“Sustainability is defined by a community’s ability to meet the environmental, economic, and social equity needs of today without reducing the ability of future generations to meet their needs.  Sustainable Dubuque is a holistic approach to making our community sustainable.”

The Sustainable Dubuque model involves a three-part approach that addresses:

  • Environmental and Ecological Integrity
  • Economic Prosperity
  • Social and Cultural Vibrancy

Each of these pieces is important individually and helps contribute to a sustainable community.  The Carnegie-Stout Public Library embraces the full range of sustainable practices, which are set by policy in the following areas:

  • Waste Reduction Policy — goes beyond commitment to recycle and covers how we will handle hazardous materials such as old light bulbs that contain mercury.  This also covers what steps we take to avoid sending items to the landfill, such as donating computers and participating in a program that advertises equipment or furniture no longer needed to organizations statewide.

  • Green Cleaning Policy – outlines the specifications of products that are acceptable to use in cleaning products and equipment.

LEED Certification

Carnegie-Stout Public Library was awarded LEED (Leadership in Energy and Environmental Design) certification in the Existing Building category at the silver level in 2012.  LEED is a non-profit national program that provides third-party verification of green buildings.  Carnegie-Stout is the first public library in the United States to earn LEED-EB distinction while also maintaining its status on the National Register of Historic Places.


Carnegie-Stout Public Library earned Petal Project Green Business Certification in 2014.  Petal Project certification provides a framework for organizations dedicated to reducing their energy, water, and natural resource use to benefit the environment and their bottom line.


All carpeting in the Library is made from recycled materials. 


Some countertops made from sunflowers. 

Natural light floods the Library. During the Library’s renovation (2008-2010) 45 windows and two skylights were reopened.

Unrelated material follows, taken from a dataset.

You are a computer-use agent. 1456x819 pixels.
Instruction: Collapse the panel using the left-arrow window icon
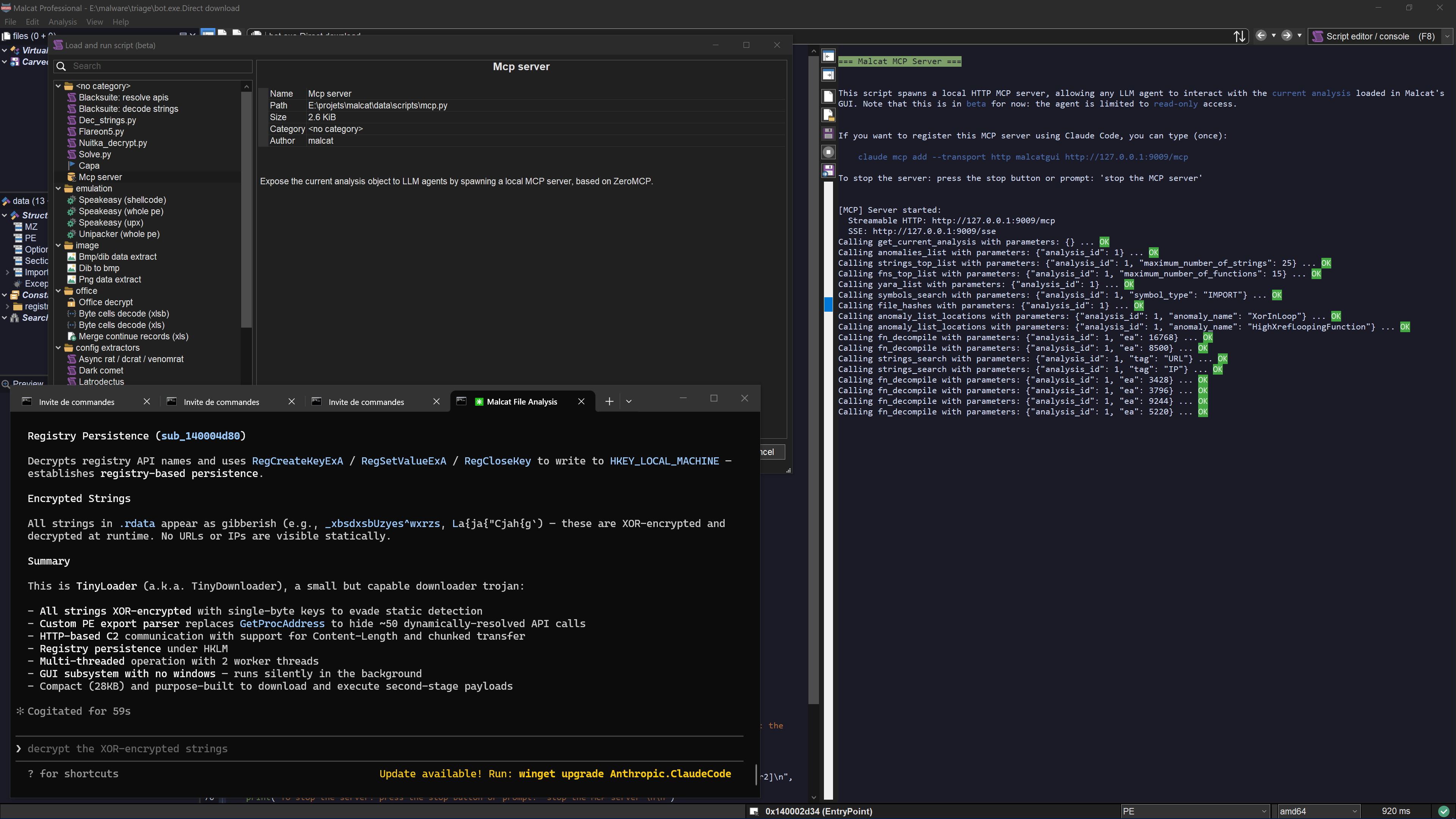[x=828, y=56]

 Traditional paint contains volatile organic compounds (VOC) that have been linked to cancer.  These chemicals readily vaporize in air, react with other elements, and can cause health problems.   Although most of the harmful VOC levels are present during and just following the application of paint, they will continue to seep out for several years.  All paint used in the Library is low, or no, VOC.  


The exterior landscaping uses a “xeriscape” design in which little supplemental water is required for the plants. The plants have deep roots, making them well-suited to dry summers, as rain levels can be variable in this area.